18 T. Friedman, “The First Law of Petropolitics,” Foreign Policy, 4 May, 2006.

behavior “that structure repeated human interaction.”19 Formal political and legal institutions, including in the economy, are established by the state, while informal rules are elements of the evolutionary heritage and include moral and ethical norms, popular traditions and value systems governing human behavior. Institutions adapt, direct and stimulate human activity, channeling it into socially acceptable forms and making human behavior understandable and predictable. At the same time, a close connection between formal and informal institutions ensures economic development as national development and opens the way to the use of global scientific and technological achievements in national economic interests. These interests convert informal institutions into a continuation, development and modification of formal rules, thereby providing opportunities for practical utilization of national specifics. From this perspective, one can say that institutions act as an intermediate link, as the basic coordinates of state policy in national economic interests. A special role here is played by informal institutions, which cannot be effective if implanted into the economy from outside.
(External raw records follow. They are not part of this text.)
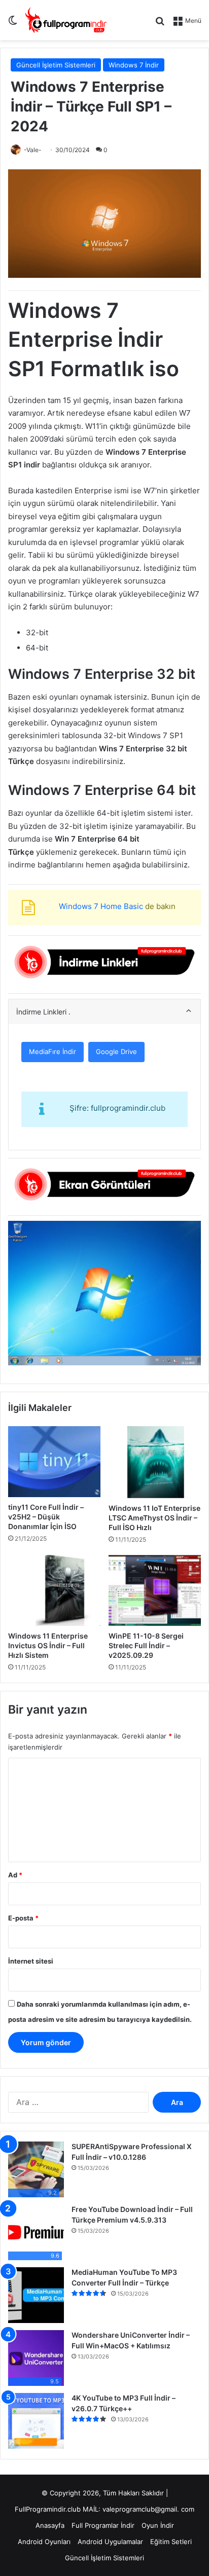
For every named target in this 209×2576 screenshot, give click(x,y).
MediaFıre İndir (52, 1051)
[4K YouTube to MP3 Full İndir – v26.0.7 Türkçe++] (36, 2421)
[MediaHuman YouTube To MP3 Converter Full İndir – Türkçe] (36, 2295)
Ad (15, 1875)
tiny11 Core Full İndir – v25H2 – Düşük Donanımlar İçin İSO (46, 1517)
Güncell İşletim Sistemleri (55, 65)
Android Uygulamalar (110, 2541)
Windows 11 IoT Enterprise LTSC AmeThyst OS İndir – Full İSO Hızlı (154, 1518)
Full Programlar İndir (103, 2525)
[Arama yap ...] (160, 24)
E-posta (23, 1918)
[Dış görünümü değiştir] (13, 23)
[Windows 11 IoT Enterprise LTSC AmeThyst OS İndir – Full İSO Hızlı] (155, 1462)
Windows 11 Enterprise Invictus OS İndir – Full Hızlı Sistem (48, 1645)
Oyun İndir (158, 2525)
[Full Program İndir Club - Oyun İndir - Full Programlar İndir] (66, 20)
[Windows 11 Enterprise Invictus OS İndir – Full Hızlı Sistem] (54, 1590)
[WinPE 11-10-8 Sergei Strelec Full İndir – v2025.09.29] (155, 1590)
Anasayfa (50, 2525)
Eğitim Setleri (171, 2541)
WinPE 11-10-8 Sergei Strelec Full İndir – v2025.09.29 (146, 1645)
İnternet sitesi (30, 1961)
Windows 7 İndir (134, 65)
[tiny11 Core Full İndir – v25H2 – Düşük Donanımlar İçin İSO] (54, 1461)
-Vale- (33, 150)
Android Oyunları (44, 2541)
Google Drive (116, 1051)
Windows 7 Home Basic (101, 906)
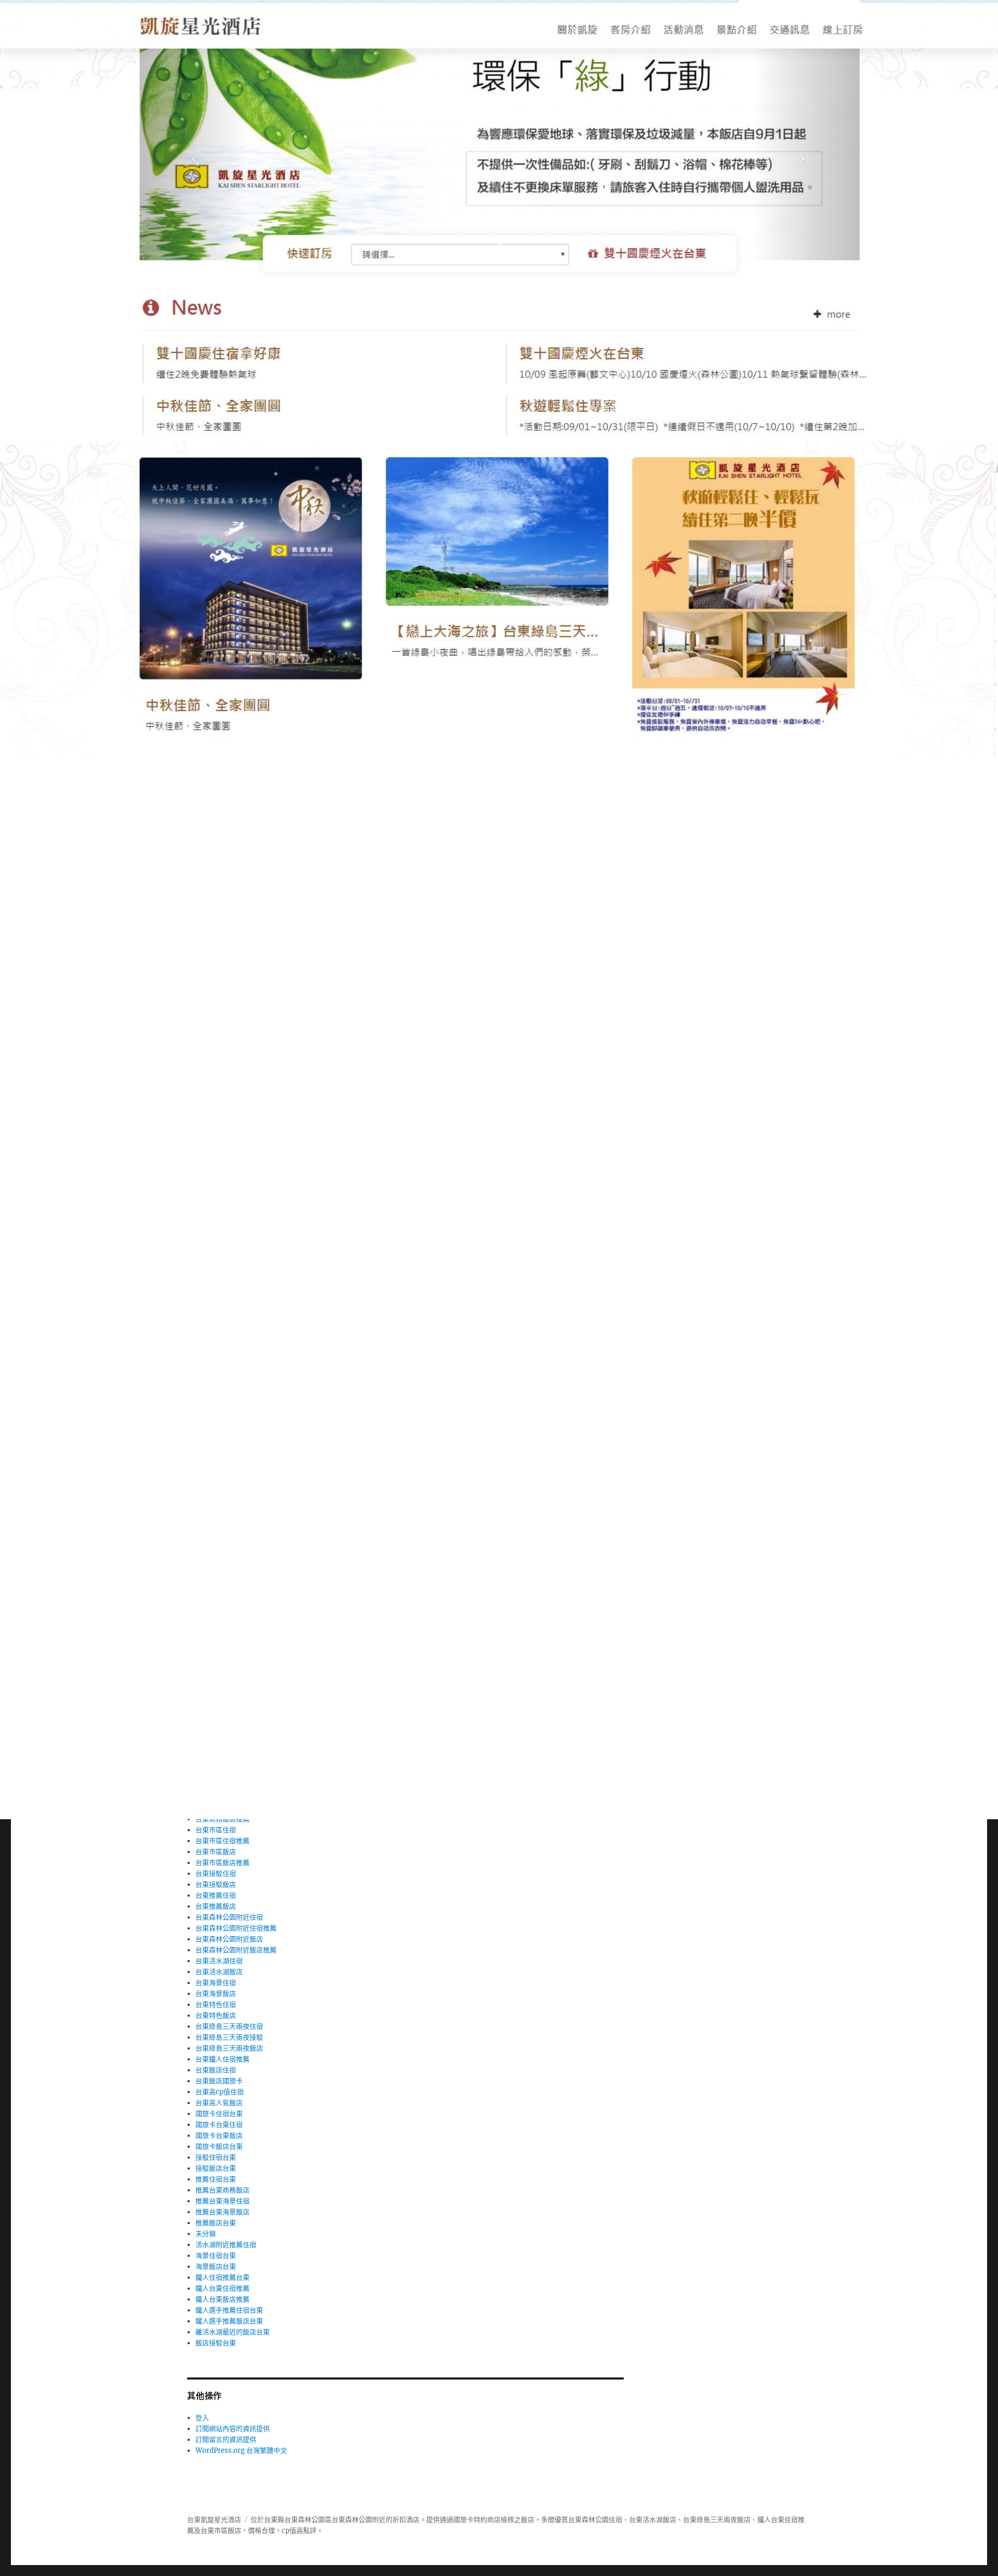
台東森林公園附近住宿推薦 (236, 1928)
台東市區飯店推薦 (222, 1862)
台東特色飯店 (215, 2015)
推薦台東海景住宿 (222, 2201)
Today’s mega economy, albeit contradictory, is largely integrated and institutionalized. Consequently, entry into this economy in effective forms implies the need to take this circumstance into account, because these parameters embody the common attractors of international economic relations. At the same time, the country’s economic whole should develop and function in accordance with its own specific features and should operate in the international arena only as an agent of national economic interests. If one of the parties involved in global interaction has not yet integrated into a single institutionalized whole, this means that the agents representing this underintegrated economy will inevitably serve the interests of the other party. This can be called an effect of macroeconomic integrity, which enhances (or reduces) the country’s opportunities for a concentrated expression of its resource and intellectual potential.

In the course of international cooperation, a nation should gain impetus for development, because otherwise the mega economic trend makes no sense. But it is only an integrated economy (in reproduction and institutional terms) that can acquire a globally generated acceleration without losing its own development coordinates. In this context, let us note the following: when a country gains sovereignty, it is faced with the goals of ensuring economic growth and asserting its position in the international arena. The importance of agreeing these goals is particularly evident in the modern world with its increasing economization of politics and politicization of the economy.

C o n c l u s i o n

The modern market toward which the post-Soviet transforming economies are heading is on the whole a state-regulated system. It is only the forms and the degree of this regulation that may differ depending on the development level of the economy, its current and desired structure, the social situation in the country, its history and the people’s mentality. This is particularly noticeable in transforming societies, where the weakness of the institutional framework is usually compensated by the growing activity of the state. Questions about the goals pursued by the state in this process, about their validity and consistency with global reality, and about the direction in which they lead the nations sometimes become predominant. All of this adds urgency to the problems examined in this article, which is an attempt to specify the coordinates of state policy that serve the current and long-term interests of people living in the difficult period of post-Soviet transformation.

19 D. North, Instituty, institutsionnye izmenenia i funktsionirovanie ekonomiki (Institutions, Institutional Change and Economic Performance), Nachala Publishers, Moscow, 1997, p. 33.